= Excerpt to read =
• • • • •
Response:  We own less than a 50% interest in each of these entities and do not exercise control over either of these entities as outlined in ARB 51 and other relevant guidance. In addition, we are not the primary beneficiary of these entities as described in FIN 46R.  In future filings we will revise our disclosure as follows:

Equity method investments – We own interests in two entities which serve to gather and transport natural gas in our Lake Canyon and Brundage Canyon fields.  We own less than a 50% interest in both entities and these interests are accounted for using the equity method. Our net investment in these entities is included under the caption “Other assets” on our Balance Sheet.

Note 18- Hedging, Page 73

4.
We note you disclose on page 74 that most of your oil hedges are based on the West Texas Intermediate (WTI) index, and that your California oil sales contract with Big West of California (BWOC) is tied to WTI which has allowed you to qualify for hedge accounting and effectively hedge your production.

 
Please tell us how you concluded that your hedges associated with the BWOC sales contract continue to be effective, given your disclosure on page 66 indicating that in December 2008, BWOC filed for Chapter 11 Bankruptcy protection and informed you that it was unable to receive your production.

We would like to understand how your position is consistent with the guidance in SFAS 133 paragraphs 66 and 67, and DIG Issue G10.
• • • • •
Quote the accounting correspondence word for word, starting at "We note you" and ending at "DIG Issue G10.". Rely solely on the accounting correspondence above, without drawing on any outside source.

= Collected data =
• • • • •
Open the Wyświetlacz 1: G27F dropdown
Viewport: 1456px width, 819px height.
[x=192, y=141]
• • • • •
= Correct response =
We note you disclose on page 74 that most of your oil hedges are based on the West Texas Intermediate (WTI) index, and that your California oil sales contract with Big West of California (BWOC) is tied to WTI which has allowed you to qualify for hedge accounting and effectively hedge your production.

 
Please tell us how you concluded that your hedges associated with the BWOC sales contract continue to be effective, given your disclosure on page 66 indicating that in December 2008, BWOC filed for Chapter 11 Bankruptcy protection and informed you that it was unable to receive your production.

We would like to understand how your position is consistent with the guidance in SFAS 133 paragraphs 66 and 67, and DIG Issue G10.